The Jewish Chronicle

Book Week - electrifying, but please not electronic

March 1, 2012 11:53
Derbhle Crotty: a haunting highlight
3 min read

Will there come a time when the only readily available copies of new books, including all prayer books and even the Bible, will be electronic? Are the People of the Book destined to become the People of the eBook?

For many twitterati and "kindlelach", this is a cyber consummation devoutly to be wished - certainly outside the liturgical sphere. You read a review (online) or somebody recommends (by email or text) a novel or biography, you tap the details into your iPad (shmiPad!) and, within moments, it's there in front of you. No cluttered bookshelves or bulging baggage; no messing around with ignorant bookshop assistants who have never heard of Bernard Shaw, let alone Bernard Malamud.

Such speculations occurred to me on Sunday night at the end of the nine days of literary largesse that was Jewish Book Week 2012. This having been JWB's 60th anniversary - held in a smart, new location - futurology was in the air: how would the next 60 years pan out? What form would JWB 2072 take? Would it be a "virtual" festival, with its thousands of participants - speakers and listeners, booksellers and buyers - all sat at home, staring at screens?

Surely not. For, as the glitterball was being polished in Hollywood in readiness for the 84th Oscar ceremony, the chatter was equally vigorous back in London's Kings Place, north of Kings Cross and St Pancras stations. Punters and performers alike were reflecting not on The Artist, Hugo or Meryl Streep but on The Prague Cemetery, Ulysses or Deborah Lipstadt. Maybe, by 2072, JWB will, like the Oscars, be internationally broadcast - such has been the rate of its ascent under its outgoing director, Geraldine D'Amico - but, again like the Oscars, at its heart will be a live, enthusiastic gathering. Indeed, the Book Week crowd will be even more culturally attuned (and more Jewish!) than the Hollywood horde.

That end-of-week buzz, following David Aaronovitch's closing encounter with Umberto Eco and Jay and Pat Rayner's joint-rocking finale, had been around all week. And from kvetch to kvell it was a thoroughly Jewish occasion. One of the attendants at this shining new venue, used to more sedate, classical music aficionados, was heard to remark to a colleague: "This is much more fun than the concerts".

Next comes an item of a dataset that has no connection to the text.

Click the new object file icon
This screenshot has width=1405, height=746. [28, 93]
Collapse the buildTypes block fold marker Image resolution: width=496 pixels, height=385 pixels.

Though it sounded as if every latecomer to the wooden-floored concert halls was wearing marching boots (maybe next year anyone arriving late should surrender their footwear at the door), the numbered seating was a new experience for JBW devotees. More familiarly, speakers still had to face that opening piece of absurdist theatre without which no Jewish audience event seems complete: "Speak up!" "Ok. [Louder:] Can you hear me now?" "No!"

But, mostly, the audiences lapped it up. From the urbane American journalist Jeffrey Goldberg's sound-bites in dialogue with the BBC's Robin Lustig - "In the 1930s, Jabotinsky said that, while Arabs had an appetite for Palestine, Jews had a hunger for it; now, it's the Palestinians who hunger for the West Bank and the Israelis who have the appetite" - and Alan Yentob prompting Claude Lanzmann to share his memories of how he once shared the favours, and flesh, of Simone de Beauvoir with Jean-Paul Sartre, to historian Bernard Wasserstein's chilling comment about the prayers of the religious Jews of pre-war Europe: "Their God betrayed them."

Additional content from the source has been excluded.